第25話 禁じられるべき遊び 下
信じていた音々に裏切られ、私は絶体絶命のピンチに陥っている。欲望を膨れ上がらせる胡桃ちゃんの瞳には狂気が宿り、辛うじてあった正気は失われている。今の胡桃ちゃんが私のスカートをめくるだけで満足するとは到底思えない。
ゆっくりと、しかし着実に近付いてくる死の予感。本当に死ぬ訳ではないが、胡桃ちゃんに一日中好き放題にされれば、それは実質的な死だ。

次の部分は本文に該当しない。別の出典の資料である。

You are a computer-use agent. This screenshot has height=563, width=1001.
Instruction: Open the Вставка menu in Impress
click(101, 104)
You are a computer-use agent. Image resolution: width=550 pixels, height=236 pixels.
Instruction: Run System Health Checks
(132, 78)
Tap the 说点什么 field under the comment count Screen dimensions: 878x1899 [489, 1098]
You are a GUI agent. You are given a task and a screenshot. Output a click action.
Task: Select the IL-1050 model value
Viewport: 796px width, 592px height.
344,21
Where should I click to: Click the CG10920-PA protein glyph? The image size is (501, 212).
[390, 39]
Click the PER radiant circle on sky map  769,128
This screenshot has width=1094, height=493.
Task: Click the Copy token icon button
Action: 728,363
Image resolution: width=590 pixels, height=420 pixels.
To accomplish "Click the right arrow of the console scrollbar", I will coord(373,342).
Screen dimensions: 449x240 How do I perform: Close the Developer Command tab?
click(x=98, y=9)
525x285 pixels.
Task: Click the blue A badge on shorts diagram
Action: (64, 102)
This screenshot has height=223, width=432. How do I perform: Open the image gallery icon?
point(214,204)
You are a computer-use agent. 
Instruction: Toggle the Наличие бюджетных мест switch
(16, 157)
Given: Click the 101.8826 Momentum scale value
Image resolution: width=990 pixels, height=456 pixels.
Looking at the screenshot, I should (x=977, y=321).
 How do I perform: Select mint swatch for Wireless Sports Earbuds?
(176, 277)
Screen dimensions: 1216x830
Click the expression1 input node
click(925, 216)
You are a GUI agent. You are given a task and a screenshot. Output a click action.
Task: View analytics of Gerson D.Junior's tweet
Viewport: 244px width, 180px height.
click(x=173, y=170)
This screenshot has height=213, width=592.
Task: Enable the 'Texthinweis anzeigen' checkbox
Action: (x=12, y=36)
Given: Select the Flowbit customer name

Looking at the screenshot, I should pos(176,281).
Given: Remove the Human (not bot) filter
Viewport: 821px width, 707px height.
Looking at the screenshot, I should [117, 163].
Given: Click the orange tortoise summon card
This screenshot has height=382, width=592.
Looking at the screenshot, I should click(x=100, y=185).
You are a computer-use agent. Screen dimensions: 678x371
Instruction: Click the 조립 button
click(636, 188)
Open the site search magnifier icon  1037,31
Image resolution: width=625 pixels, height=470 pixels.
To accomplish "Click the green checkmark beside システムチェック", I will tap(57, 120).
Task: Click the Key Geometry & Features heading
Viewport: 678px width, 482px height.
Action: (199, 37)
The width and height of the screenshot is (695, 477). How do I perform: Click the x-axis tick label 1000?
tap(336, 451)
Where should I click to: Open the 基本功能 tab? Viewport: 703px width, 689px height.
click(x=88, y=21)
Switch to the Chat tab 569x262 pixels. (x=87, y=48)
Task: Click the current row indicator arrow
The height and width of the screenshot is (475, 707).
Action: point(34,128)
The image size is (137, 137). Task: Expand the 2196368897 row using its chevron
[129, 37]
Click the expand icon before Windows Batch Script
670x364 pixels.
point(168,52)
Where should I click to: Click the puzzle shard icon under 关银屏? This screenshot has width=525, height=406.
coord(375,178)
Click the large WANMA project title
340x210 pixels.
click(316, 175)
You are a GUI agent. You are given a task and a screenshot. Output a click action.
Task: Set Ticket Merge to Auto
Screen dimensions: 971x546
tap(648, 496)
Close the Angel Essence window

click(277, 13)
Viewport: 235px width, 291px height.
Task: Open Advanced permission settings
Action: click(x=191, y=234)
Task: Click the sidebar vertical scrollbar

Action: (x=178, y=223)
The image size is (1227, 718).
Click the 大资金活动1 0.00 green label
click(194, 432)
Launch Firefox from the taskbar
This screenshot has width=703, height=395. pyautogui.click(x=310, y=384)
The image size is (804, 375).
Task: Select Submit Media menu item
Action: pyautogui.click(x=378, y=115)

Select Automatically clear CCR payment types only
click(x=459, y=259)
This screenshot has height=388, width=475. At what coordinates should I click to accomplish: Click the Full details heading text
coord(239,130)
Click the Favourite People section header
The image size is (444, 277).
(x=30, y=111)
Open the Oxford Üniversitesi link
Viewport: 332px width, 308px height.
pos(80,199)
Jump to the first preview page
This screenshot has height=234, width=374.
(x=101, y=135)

危機的状況の中、私を助けてくれたのは先に死んだ時雨ちゃんだった。
「霞には、指一本も触れさせねぇ……!」
時雨ちゃんは胡桃ちゃんの足首を掴んだ。瀕死の状態の為、胡桃ちゃんの歩みを少し止める程度の妨害。
その僅か数秒の隙を好機と見た。
背中から抱き着いている音々の手を解き、胡桃ちゃんの視線が時雨ちゃんに向いている内に、距離を詰めた。私が間合いに入る瞬間、嫌な予感を察知してか、胡桃ちゃんは私の方へ視線を向き直した。思ったよりも近付かれた焦りか、私に対する躊躇いからか、時雨ちゃんの時よりも膝蹴りでの迎撃が遅い。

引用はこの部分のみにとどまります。